KENDİNİ ÜSTÜN GÖREN BİR İNSAN

"Kimse Kimseden Üstün Değildir. ! Üstünlük Yalnız Takva'dadır.! "
Bazı insanlar kendini diğer insanlardan üstün görüyor. Ekonomik durumu, bulunduğu mevki, etraftan gördüğü ilgi bu olumsuz durumu körüklüyor. Bir topluma katıldığında kendine bir takım havalar veriyor, şekiller yapıyor ve herkesin onu tanımasını, onunla ilgilenmesini bekliyor. Aslında kendini üstün görmek bir hastalıktır. Küçük dağları ben yarattım, özelim, güzelim, yakışıklığım, üstünüm duygularının tedavi edilmesi gerekir. Kendini üstün gören insan da herkes gibi 7 milyar insandan biri . Bu havalara ne gerek var.

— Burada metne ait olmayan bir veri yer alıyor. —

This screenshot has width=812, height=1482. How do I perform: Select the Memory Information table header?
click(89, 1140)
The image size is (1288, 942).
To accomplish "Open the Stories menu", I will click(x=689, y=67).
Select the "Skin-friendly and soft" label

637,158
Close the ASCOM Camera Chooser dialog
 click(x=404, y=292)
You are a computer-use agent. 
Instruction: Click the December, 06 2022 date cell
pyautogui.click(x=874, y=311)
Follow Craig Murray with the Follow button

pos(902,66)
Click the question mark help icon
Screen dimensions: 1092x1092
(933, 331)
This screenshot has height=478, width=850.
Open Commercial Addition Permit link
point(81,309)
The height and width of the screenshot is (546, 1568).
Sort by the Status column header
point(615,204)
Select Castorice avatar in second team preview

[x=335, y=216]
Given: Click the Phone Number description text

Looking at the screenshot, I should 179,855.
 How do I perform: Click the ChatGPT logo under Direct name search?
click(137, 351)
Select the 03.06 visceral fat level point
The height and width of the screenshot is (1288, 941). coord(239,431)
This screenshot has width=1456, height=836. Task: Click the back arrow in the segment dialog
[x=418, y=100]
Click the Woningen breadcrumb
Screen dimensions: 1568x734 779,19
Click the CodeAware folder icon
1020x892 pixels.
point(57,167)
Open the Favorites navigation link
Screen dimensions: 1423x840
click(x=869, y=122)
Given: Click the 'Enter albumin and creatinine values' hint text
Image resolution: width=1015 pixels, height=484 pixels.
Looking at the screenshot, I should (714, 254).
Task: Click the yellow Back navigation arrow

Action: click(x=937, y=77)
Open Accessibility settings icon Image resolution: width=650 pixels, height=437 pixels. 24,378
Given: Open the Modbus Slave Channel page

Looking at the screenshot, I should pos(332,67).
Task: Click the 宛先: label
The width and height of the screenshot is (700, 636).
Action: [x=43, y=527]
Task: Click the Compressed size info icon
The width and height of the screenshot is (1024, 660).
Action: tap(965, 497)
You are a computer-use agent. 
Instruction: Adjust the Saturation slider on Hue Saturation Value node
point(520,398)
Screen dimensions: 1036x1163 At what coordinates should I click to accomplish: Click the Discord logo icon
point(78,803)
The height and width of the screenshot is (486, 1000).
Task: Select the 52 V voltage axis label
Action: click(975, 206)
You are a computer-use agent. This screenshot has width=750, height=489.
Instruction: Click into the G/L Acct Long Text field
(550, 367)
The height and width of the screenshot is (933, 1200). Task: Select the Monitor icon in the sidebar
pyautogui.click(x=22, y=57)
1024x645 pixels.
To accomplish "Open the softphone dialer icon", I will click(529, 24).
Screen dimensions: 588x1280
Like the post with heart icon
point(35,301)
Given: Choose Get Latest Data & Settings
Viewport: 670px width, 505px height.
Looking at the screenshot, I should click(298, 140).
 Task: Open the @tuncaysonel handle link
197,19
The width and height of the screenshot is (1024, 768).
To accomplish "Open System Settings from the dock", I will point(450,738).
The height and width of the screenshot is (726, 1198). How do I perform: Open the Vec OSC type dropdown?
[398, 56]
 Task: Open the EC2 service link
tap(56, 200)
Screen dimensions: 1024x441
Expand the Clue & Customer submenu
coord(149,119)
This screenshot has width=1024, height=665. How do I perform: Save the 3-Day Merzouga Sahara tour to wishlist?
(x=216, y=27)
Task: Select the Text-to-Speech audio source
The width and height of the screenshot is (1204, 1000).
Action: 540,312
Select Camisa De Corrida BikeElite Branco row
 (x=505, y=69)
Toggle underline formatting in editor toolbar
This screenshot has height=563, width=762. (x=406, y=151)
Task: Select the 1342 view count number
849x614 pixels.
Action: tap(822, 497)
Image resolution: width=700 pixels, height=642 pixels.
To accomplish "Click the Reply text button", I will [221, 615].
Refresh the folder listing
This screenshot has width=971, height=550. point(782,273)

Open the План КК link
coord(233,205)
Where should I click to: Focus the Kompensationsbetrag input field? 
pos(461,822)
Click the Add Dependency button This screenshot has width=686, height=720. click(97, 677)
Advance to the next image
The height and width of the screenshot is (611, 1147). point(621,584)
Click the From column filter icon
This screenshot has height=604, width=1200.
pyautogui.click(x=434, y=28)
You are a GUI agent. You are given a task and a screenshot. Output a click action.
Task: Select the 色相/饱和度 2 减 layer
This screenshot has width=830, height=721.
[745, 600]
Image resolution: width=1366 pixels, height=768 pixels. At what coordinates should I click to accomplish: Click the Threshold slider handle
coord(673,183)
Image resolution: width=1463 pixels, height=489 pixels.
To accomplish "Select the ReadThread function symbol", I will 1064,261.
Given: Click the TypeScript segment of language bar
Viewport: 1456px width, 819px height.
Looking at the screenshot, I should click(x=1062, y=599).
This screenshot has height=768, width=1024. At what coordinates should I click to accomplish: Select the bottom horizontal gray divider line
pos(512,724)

Kişinin kendini büyük, başkalarını küçük görmesine kibir, başkasını küçük görmeden kendini ve yaptıklarını beğenerek böbürlenmesine de ucb denilir. “Kişinin geçici değerlere aldanıp onlarla avunması” anlamına gelen gurur da Türkçe’de “kendini beğenme, böbürlenme” mânasında kullanılmaktadır. Kıyamet gününde kendini beğenmiş kimseler Hz. Peygamber’den uzak kalacaklar (Tirmizî, “Birr”, 71), böbürlenip çalım satanlar Allah’ın ilgi ve merhametini kaybedeceklerdir (Buhârî, “Libâs”, 1, 2, 5; Müslim, “Libâs”, 42-48). Kalbinde zerre kadar kibir bulunan kimse cennete giremeyecektir (Müslim, “Îmân”, 147; Ebû Dâvûd, “Libâs”, 26). Topraktan yaratılıp, yine toprağa dönecek olan bir varlığın kibirlenmesi, bugün var, yarın yok olan bir varlığın kendini beğenmesi ne kadar anlamsızdır. Sonuçta hepimizin gideceği yer belli ve orada geçerli olan sadece ve sadece bu dünya da yaptıkların. Ne demiş Mevlana; kendini büyük görme bugün ayağının altında biten ot, yarın mezarının üstünde bitecek.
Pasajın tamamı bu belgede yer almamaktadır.